The California Consumer Privacy Act (“CCPA”) was enacted in early 2018 as a political compromise to stave off a poorly drafted, and plaintiff’s friendly ballot initiative. Although the CCPA is scheduled to go into force in early 2020, there is a great deal of confusion regarding the requirements of the CCPA, including the degree to which it aligns with other privacy regulations such as the European General Data Protection Regulation (“GDPR”).
To help address that confusion, BCLP published the California Consumer Privacy Act Practical Guide, and is publishing a multi-part series that discusses the questions most frequently asked by clients concerning the CCPA.
Q. Is an IP address considered “personal information” under the CCPA?
Personal information is defined by the CCPA as “information that identifies, relates to, describes, is capable of being associated with, or could reasonably be linked, directly or indirectly, with a particular consumer or household.” While the Act provides a list of examples of personal information – which explicitly includes “Internet Protocol Address” – it qualifies the examples by stating that they only fall within the definition of personal information if they identify, relate to, describe, are “capable of being associated with,” or “could be reasonably be linked” with a particular person.
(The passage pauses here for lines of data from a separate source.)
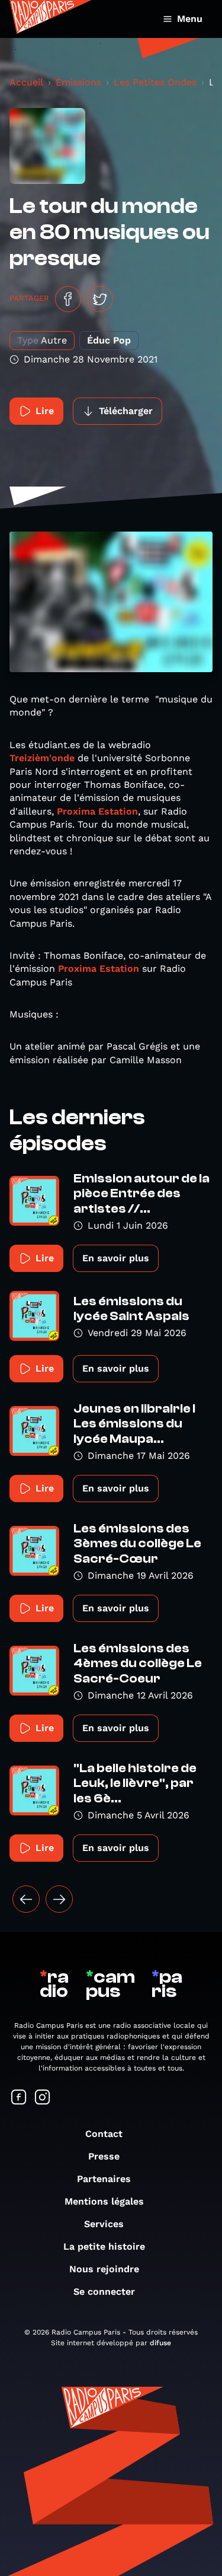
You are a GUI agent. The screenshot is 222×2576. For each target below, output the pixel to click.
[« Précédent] (26, 1899)
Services (104, 2224)
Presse (104, 2156)
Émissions (78, 82)
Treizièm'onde (43, 758)
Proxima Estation (97, 811)
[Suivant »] (59, 1899)
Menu (189, 18)
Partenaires (104, 2178)
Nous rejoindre (104, 2269)
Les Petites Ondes (155, 82)
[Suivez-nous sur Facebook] (18, 2098)
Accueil (26, 82)
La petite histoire (104, 2246)
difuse (160, 2343)
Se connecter (104, 2291)
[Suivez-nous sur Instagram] (42, 2098)
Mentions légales (104, 2201)
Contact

In order to determine whether an IP address is linked to a person, it is important to understand what an IP address represents. Computers that access the internet are assigned either a static or a dynamic Internet Protocol (“IP”) address. A static IP address does not change over time (i.e., it is dedicated to a particular computer to that network or user). A dynamic IP address is assigned by a network when a computer connects and, thus, changes over time (e.g., each time that the user reconnects to the network).
When examining whether a static or a dynamic IP address constitutes personal information, California courts may look to how European regulators viewed IP addresses in the context of the European GDPR’s definition of “personal data” which is substantially similar to the CCPA’s definition of “personal information.” The Article 29 Working Party took the position that because static IP addresses do not change, and IP addresses can be used to identify the computer (or user), “[t]he possibility exists in many cases . . . of linking the user’s IP address to other personal data . . . that identify him/her, especially if use is made of invisible processing means to collect additional data on the user (for instance, using cookies containing a unique identifier)….” The Working Party further recognized that because of the nature of dynamic IP addresses in some cases “a third party can get to know the dynamic IP address of a user but not be able to link it to other data concerning this person that would make his/her identification possible.”